JULIAN ZELIZER, CNN POLITICAL ANALYST: It's bigger than the district. Obviously the district has now shifted from solidly red to competitive and every seat matters. But this allows Democrats to build a campaign against political corruption. They will connect the dots between this candidate, this incumbent, between stories from the Trump administration, and do what the Democrats did in 2006 when they beat Republicans then, which is to create a story about the ethical problems of the incumbent party. So that's how this hurts at a national level.

NOBLES: And of course, President Trump won Collins' district by about 24 points back in 2016. He was, of course, the first member of Congress to endorse President Trump. Is it realistic for Democrats to think they can take this seat? Is it possible at this point?

[13:20:06] ZELIZER: It's difficult. So the flip side of the story is Democrats shouldn't be overly enthusiastic that they're about to pick up a seat. This is a solidly red area. Republicans are going to, you know, continue to paint the Democratic candidate as left of center, and that could be effective. But that said, it is competitive now. It's up for grabs. And we saw in Ohio that these districts are no longer solid in the age of Trump. So I don't think Republicans can take it for granted that this will just remain Republican if they can replace Collins quickly.

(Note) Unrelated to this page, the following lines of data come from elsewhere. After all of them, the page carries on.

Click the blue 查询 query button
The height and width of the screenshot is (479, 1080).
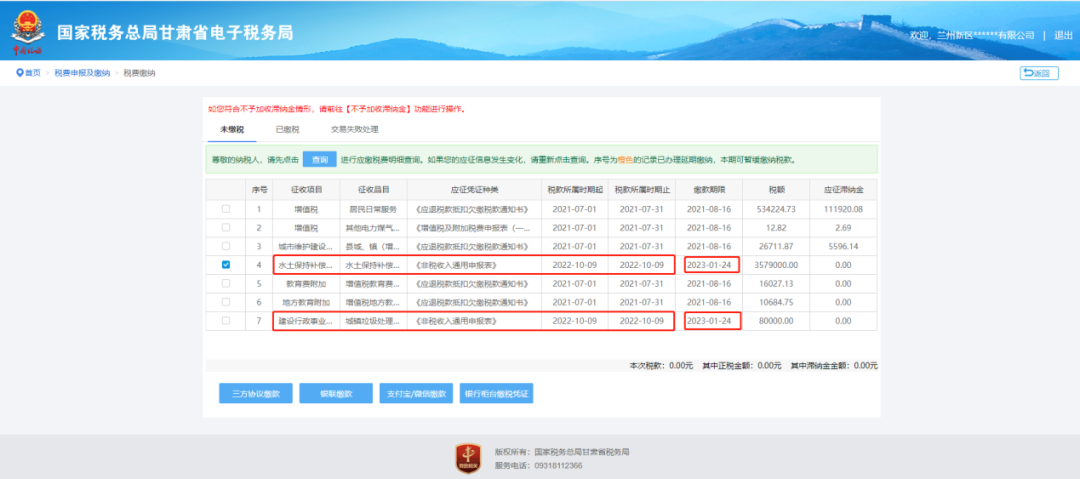[319, 159]
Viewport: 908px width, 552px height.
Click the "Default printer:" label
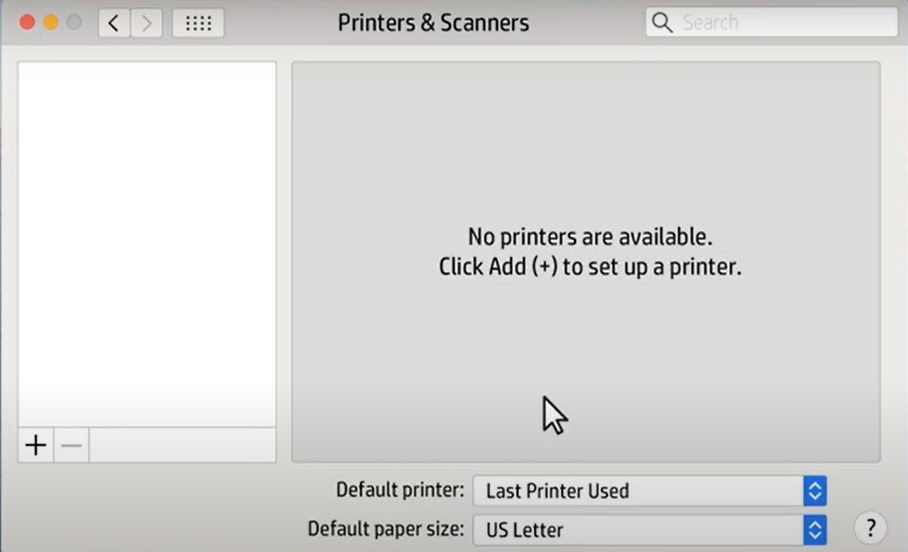point(400,490)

NOBLES: And at the very least, it creates another competitive district that draws away resources from other districts across the country where you need to raise money, right? It just makes that job of maintaining the majority in the House that much more difficult.

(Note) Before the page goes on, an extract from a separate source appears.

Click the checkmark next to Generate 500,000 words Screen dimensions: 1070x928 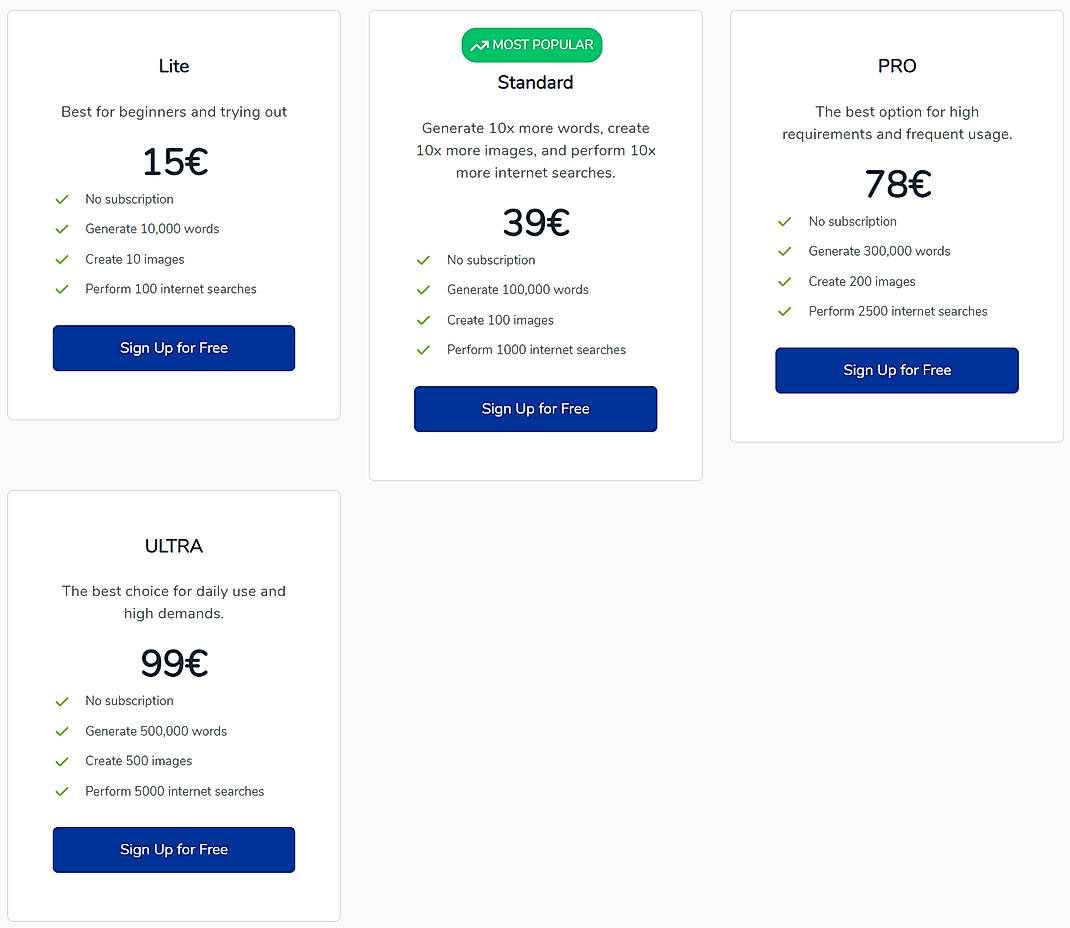[62, 731]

ZELIZER: That's exactly right. Parties don't have unlimited resources, either financial or human power. And so every time you open up a new hole in the wall, you have to stop it, you have to plug it. And that's what the Republicans are going to have to do with this district, which means you have to take resources away from another competitive race. And that's the kind of playing field the Democrats are hoping allows a blue wave to actually take place.

NOBLES: So Republicans are actively trying to get Chris Collins off the ballot, not an easy job in New York, but something they should be able to pull off. But we should keep in mind that, you know, Republicans often run -- or not just Republicans, but candidates run on more than one line in New York State. That's something you're allowed to do under election law there.

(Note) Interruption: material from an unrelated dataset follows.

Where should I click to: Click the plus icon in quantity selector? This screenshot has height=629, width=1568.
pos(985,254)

We're only three months away. What happens if they can't get him off the ballot? If he's still on there in some form or fashion and possibly wins? Do Republicans then have another problem to deal with after the fact?

ZELIZER: Sure. He becomes a poster boy of the Democrats of what the Republicans are all about, you know, you potentially have a convicted person in office. And so, again, that's a theme that Democrats are hitting away at. I think Republicans, as has become clear this weekend, really would like him gone. And they'd like the risk of a competitive seat, rather than having the baggage of Collins. And I think right now the party after last week's special elections does not feel that they could afford yet another story like this. But that said, he might still be on the ticket. And he might be the Republicans to keep for the short term.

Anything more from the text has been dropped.